Exercise instructions:
Could you return, unchanged and with both end lines included, the stretch of the records below from the line containing "Where should I click to: Click" through the line containing "tap(96, 133)"?

Input records:
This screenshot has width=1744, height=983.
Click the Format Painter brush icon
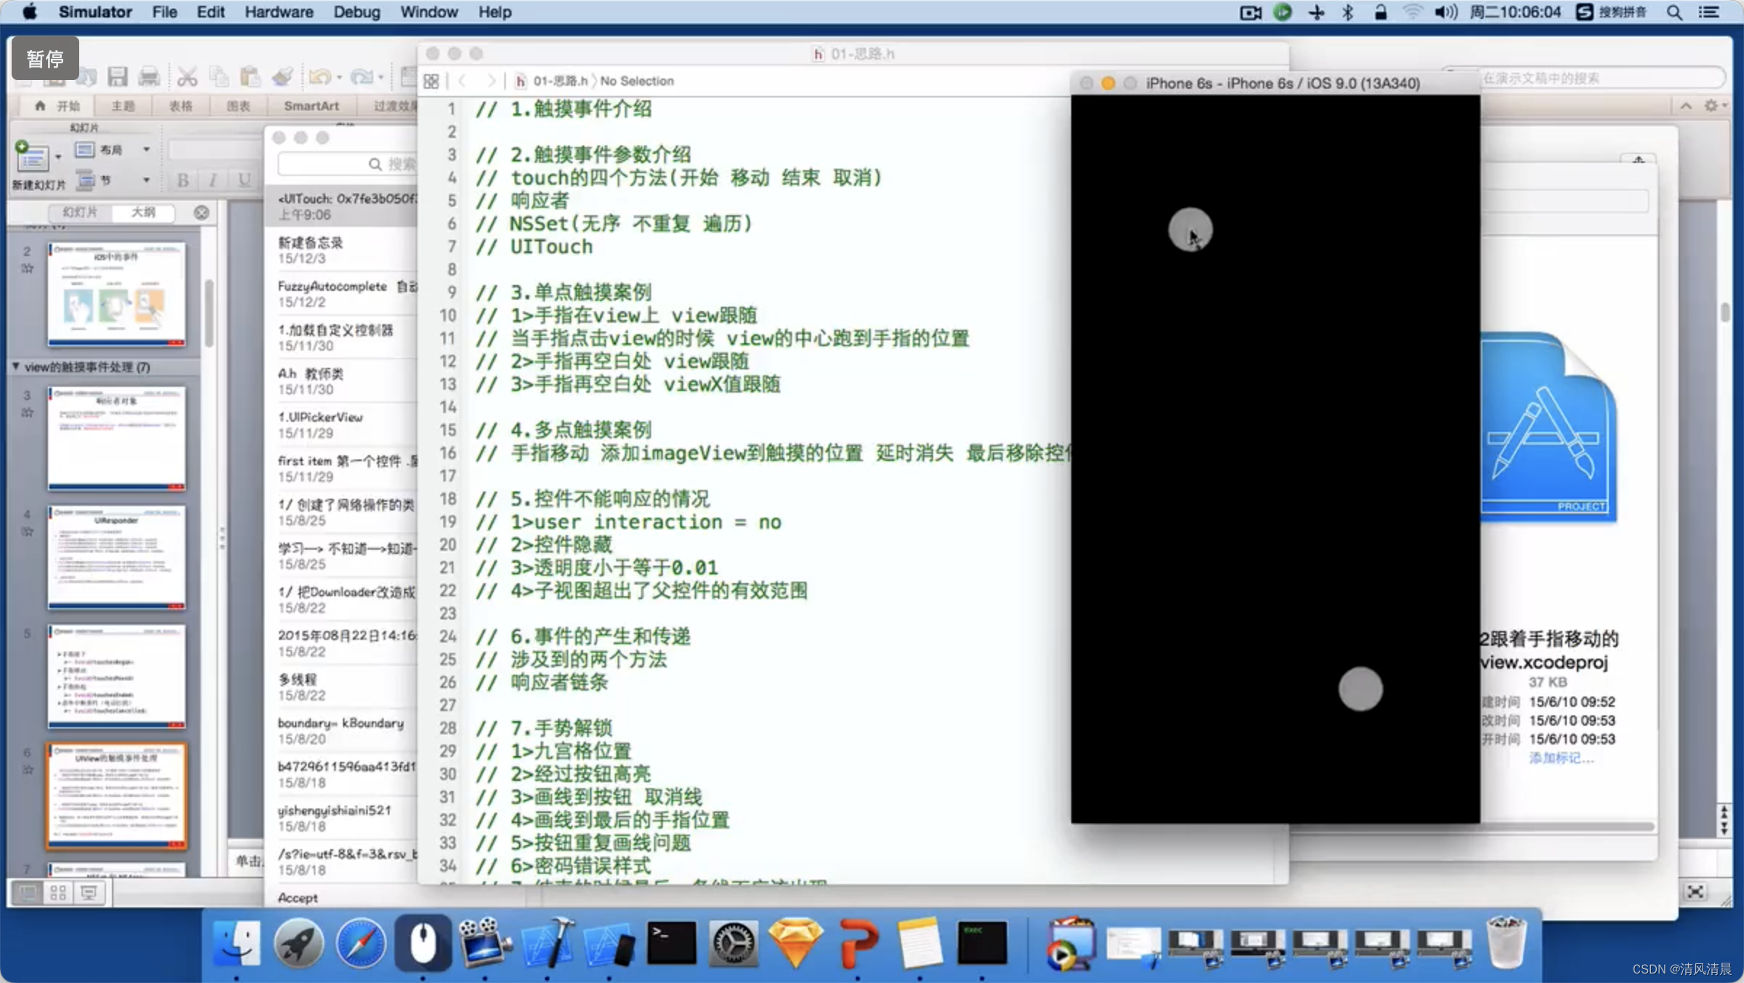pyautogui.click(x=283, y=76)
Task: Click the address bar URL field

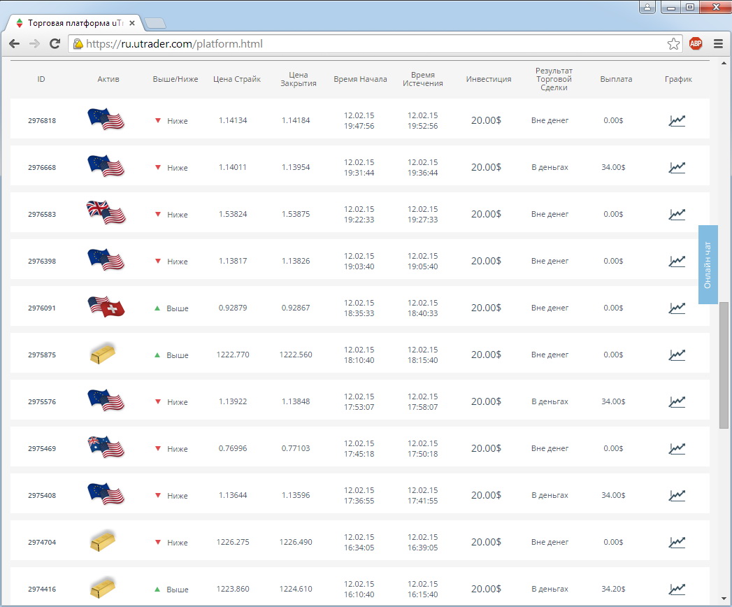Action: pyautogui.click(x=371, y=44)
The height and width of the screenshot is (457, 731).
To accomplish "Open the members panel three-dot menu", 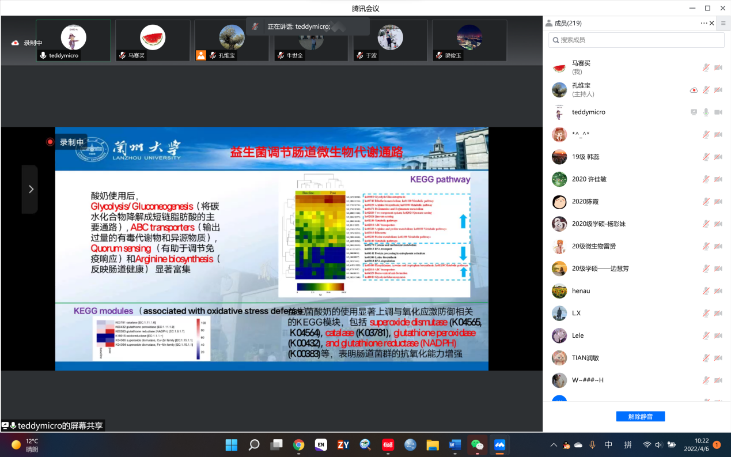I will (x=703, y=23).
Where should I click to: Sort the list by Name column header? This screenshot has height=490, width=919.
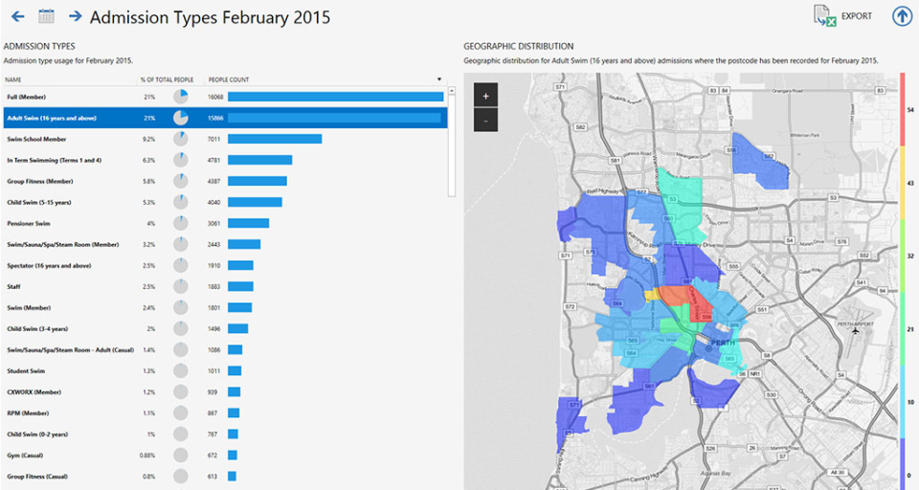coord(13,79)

==

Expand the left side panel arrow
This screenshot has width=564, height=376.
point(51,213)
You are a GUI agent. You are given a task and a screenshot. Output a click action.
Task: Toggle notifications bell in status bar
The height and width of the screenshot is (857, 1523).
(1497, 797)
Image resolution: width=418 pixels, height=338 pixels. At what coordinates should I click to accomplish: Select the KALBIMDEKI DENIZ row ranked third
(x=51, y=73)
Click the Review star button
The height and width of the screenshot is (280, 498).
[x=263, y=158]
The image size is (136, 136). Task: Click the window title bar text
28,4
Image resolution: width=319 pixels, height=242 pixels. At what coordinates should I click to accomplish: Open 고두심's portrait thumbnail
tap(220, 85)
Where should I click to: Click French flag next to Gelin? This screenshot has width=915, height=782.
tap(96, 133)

--

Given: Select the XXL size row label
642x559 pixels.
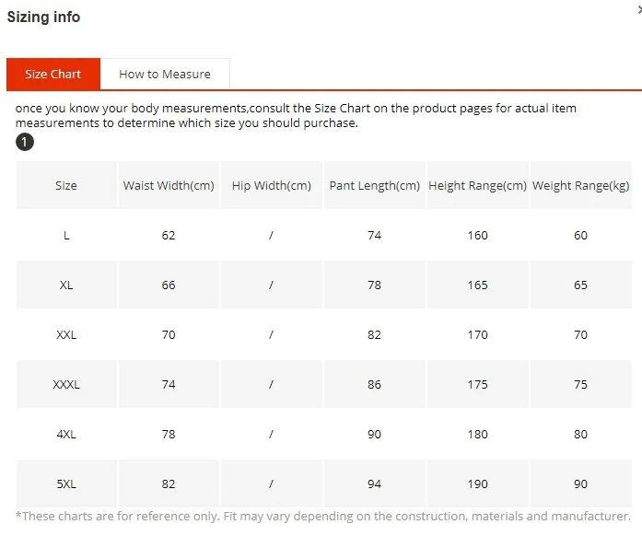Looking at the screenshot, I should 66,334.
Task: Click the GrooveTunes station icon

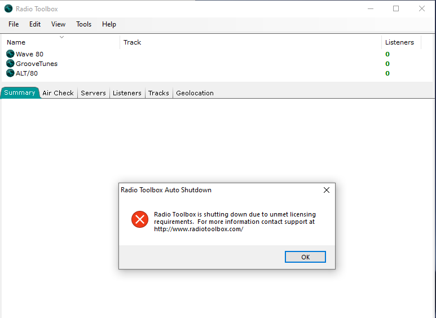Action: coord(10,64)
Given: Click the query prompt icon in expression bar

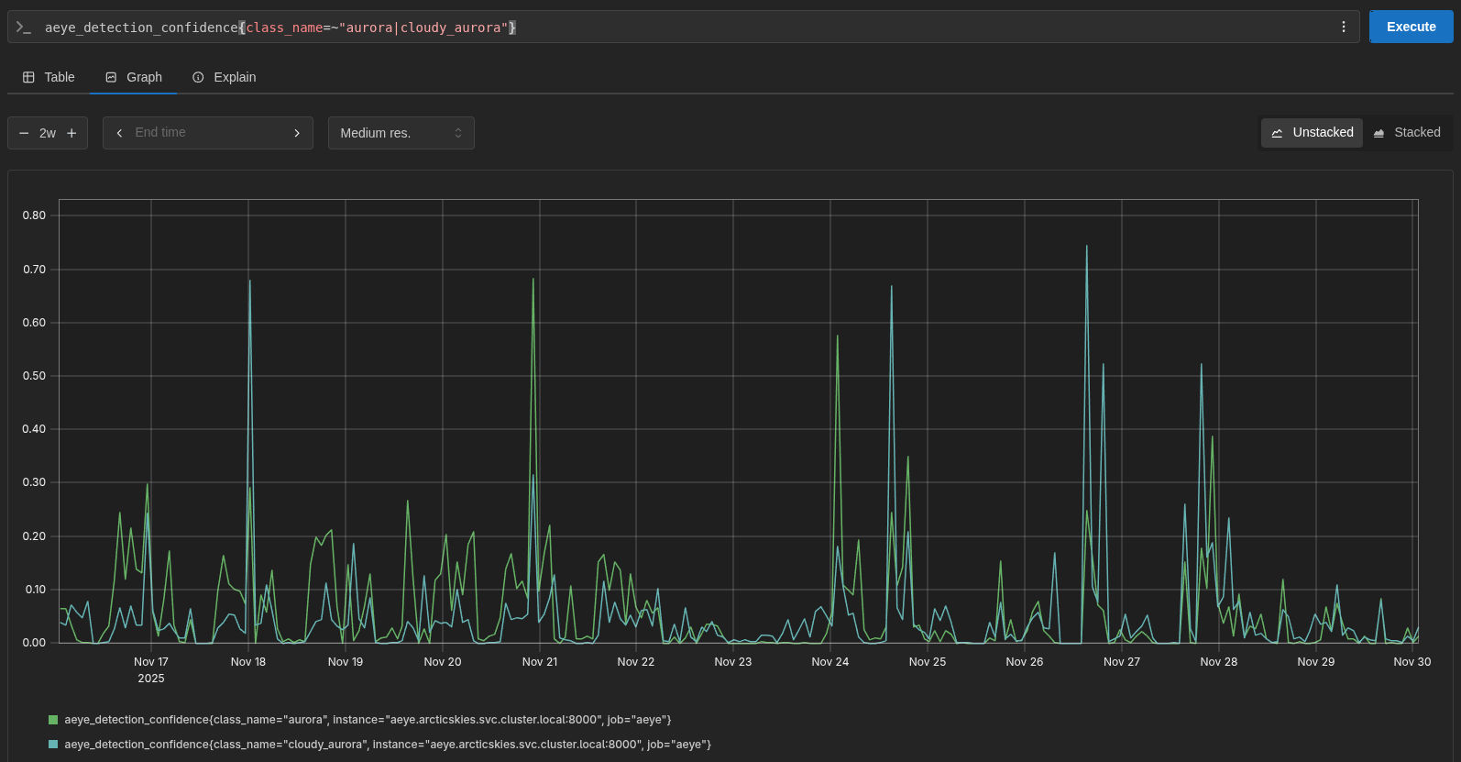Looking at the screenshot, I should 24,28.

Task solution:
Where should I click to: Click French flag next to Gelin? This screenshot has width=915, height=782.
tap(96, 133)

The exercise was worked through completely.